La musique redevient agressive se nourrissant de la force brute qui habite la partition d’origine. Elle guette, rode, surprend, s’approche et s’éloigne, elle cherche la faille. Juan Pablo Carreno l’attise. Les pulsions crues qui habitent les différents registres instrumentaux imaginés par Stravinsky menacent de déferler. Les danseurs semblent enfin prêts à atteindre les mouvements du Sacre initial : d’abord des gestes égarés, puis des suites articulées avec l’acuité des symptômes. L’opus se dérobe pourtant une nouvelle fois, en faveur du processus de son avènement.
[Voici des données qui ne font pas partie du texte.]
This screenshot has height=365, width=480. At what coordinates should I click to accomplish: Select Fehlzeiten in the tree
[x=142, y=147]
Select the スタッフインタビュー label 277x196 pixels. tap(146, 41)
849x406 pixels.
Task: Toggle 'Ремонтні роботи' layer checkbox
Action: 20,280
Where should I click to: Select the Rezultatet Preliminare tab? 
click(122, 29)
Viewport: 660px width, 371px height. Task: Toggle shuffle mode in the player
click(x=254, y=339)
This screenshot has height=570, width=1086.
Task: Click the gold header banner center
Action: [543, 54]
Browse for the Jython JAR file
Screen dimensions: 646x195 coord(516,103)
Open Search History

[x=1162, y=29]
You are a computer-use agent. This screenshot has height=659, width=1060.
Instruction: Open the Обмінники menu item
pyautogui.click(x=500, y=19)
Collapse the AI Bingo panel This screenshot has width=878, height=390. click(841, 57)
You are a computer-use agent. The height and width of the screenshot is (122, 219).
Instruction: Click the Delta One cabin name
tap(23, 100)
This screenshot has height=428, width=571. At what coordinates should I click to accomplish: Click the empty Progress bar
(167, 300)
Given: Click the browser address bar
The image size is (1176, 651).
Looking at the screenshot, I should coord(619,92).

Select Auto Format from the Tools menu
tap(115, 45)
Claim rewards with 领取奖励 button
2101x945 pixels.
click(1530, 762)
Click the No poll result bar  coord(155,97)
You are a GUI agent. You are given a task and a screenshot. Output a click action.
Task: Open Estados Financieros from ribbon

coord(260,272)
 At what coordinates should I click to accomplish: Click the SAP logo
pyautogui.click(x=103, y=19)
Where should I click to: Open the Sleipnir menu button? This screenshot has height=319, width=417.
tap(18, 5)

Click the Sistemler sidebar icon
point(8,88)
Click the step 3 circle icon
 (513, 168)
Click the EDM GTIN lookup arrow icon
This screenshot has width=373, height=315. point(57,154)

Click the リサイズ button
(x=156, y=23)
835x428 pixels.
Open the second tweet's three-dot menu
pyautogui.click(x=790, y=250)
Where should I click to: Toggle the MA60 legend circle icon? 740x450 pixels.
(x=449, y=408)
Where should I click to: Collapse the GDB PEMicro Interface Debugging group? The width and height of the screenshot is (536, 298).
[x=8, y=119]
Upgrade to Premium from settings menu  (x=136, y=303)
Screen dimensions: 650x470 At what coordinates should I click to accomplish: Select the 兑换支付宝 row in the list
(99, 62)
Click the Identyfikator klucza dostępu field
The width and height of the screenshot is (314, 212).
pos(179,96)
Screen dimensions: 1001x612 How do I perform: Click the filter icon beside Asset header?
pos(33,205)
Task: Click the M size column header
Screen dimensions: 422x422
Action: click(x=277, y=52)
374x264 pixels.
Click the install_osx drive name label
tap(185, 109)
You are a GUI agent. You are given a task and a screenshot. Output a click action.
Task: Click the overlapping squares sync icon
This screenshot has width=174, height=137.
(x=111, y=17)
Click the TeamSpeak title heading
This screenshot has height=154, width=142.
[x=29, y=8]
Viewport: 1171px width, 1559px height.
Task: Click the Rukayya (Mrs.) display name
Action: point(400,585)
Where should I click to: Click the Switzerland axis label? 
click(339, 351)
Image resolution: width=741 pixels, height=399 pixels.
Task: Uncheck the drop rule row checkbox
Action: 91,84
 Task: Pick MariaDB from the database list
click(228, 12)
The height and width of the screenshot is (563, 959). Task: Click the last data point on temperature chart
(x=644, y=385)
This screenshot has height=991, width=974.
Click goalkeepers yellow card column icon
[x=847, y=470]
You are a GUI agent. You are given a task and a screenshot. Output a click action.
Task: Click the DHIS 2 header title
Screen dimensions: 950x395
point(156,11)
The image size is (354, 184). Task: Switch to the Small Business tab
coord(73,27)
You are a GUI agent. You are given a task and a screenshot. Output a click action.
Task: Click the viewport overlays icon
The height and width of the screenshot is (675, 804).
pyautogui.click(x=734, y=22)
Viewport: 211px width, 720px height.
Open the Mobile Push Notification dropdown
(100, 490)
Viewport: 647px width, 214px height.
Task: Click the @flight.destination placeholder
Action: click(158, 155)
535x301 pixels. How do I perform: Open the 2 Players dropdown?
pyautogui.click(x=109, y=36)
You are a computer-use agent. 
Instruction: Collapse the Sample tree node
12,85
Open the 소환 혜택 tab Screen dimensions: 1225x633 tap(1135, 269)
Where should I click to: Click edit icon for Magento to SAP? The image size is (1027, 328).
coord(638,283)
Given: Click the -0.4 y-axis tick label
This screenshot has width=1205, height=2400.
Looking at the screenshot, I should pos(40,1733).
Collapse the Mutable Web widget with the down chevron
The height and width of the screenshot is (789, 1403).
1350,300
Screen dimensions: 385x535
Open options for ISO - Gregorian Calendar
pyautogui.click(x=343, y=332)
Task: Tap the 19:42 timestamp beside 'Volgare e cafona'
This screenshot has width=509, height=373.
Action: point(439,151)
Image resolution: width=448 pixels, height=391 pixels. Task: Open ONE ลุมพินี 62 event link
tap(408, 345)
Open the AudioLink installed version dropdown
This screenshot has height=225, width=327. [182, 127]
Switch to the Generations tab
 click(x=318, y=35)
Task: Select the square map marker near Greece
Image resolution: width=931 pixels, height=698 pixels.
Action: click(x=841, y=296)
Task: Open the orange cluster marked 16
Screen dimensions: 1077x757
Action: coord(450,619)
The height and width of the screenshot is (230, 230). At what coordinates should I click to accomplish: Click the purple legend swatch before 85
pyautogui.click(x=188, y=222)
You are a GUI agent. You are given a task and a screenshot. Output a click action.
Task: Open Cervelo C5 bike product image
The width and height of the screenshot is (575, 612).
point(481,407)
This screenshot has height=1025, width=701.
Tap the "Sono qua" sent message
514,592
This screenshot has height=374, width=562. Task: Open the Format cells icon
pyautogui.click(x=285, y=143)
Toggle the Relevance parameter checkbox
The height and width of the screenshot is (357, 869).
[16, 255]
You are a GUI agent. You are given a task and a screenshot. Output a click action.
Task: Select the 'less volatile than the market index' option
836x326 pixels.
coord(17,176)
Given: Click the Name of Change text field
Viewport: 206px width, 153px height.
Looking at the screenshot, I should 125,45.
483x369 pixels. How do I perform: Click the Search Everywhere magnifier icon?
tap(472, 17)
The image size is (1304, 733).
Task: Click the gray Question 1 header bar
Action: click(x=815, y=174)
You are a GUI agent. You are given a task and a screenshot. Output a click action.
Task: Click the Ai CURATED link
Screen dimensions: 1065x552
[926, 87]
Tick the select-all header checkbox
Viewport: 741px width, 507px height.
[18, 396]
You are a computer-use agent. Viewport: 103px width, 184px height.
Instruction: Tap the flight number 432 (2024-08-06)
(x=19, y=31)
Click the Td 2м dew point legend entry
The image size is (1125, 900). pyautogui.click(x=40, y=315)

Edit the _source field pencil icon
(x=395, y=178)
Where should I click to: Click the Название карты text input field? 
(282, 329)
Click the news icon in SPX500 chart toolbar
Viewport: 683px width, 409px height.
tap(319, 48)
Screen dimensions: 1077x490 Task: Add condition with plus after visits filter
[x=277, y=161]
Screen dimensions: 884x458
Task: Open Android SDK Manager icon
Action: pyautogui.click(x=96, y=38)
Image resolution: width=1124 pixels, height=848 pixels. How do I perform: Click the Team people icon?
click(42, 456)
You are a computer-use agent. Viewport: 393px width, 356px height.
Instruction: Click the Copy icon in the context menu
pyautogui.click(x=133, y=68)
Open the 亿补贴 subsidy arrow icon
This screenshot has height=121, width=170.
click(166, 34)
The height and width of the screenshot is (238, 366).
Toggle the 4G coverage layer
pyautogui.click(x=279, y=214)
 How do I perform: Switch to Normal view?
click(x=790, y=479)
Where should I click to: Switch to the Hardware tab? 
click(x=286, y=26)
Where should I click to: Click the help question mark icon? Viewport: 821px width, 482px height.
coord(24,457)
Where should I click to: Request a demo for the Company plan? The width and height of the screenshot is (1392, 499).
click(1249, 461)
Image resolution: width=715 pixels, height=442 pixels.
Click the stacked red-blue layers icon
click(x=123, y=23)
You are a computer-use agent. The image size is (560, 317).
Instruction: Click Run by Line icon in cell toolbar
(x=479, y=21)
La lanterne magique, son et lumière, s’exhibe dans sa sidérante simplicité. Dans son foyer, Julie Salgues resplendit dans une danse de l’Elue magnétisante. Son écrin feutré polarise et accélère des associations d’idées d’une inouïe richesse et complexité.

On se surprend alors à penser à Raymond Roussel. Une forme d’entêtement, l’application rigoureuse, l’ambition d’aller jusqu’au bout des constructions imaginaires, poursuivre les intuitions d’une recherche poussée avec obstination et patience infinies au delà des limites du raisonnable. Voici ce qui pourrait rapprocher les deux démarches. Le Sacre deviendrait ce jardin fantasque de Locus Solus où se déploient les plus improbables machines célibataires. Chacun des interprètes dont Dominique Brun s’entoure pour cette création est en prise avec le Sacre, fantasme et s’approprie la partition manquante, livre son Sacre rêvé, construit à travers le prisme d’une histoire intime et sociale inscrite dans la chair. Pourtant, une extraordinaire intuition de la chorégraphe la pousse à orchestrer d’étranges noces de la matière. Il ne s’agit pas d’une coïncidence si un air célèbre d’un autre opus de Stravinsky, Les Noces, est placé au cœur de sa création. François Chaignaud s’adonne à son tour à cette danse jusqu’à l’épuisement. Son magnifique tour de force sur pointes conjugue gracilité et force, envols et martellements. Ce même rythme sera d’ailleurs repris en groupe, pulsation organique enfouie aux fondations de l’architecture du Sacre de Stravinsky, qui dit le poids et le désir de s’en affranchir, les extensions sauvages et l’immuabilité des lois de l’attraction, la détermination, l’épuisement, l’exaltation.

Sacre #2
Parfait pendant de cette création, Sacre #2, petit joyaux qui regorge des couleurs et de rythmes, propose une recréation in extenso de la chorégraphie du Sacre de printemps de Vaslav Nijinski, avec des costumes et un décor inspirés de notes et dessins de Nicolas Roerich, sur la musique d’Igor Stravinsky, sous la direction musicale François-Xavier Roth. Les historiens Juan Ignacio Vallejos et Sophie Jacotot ont accompagné Dominique Brun dans ce travail de recherche laborieux et passionnant. Postures du corps, actions, disposition de groupes dans l’espace sont de précieux leviers qui permettent le déploiement d’un imaginaire chorégraphique qui a traversé son siècle.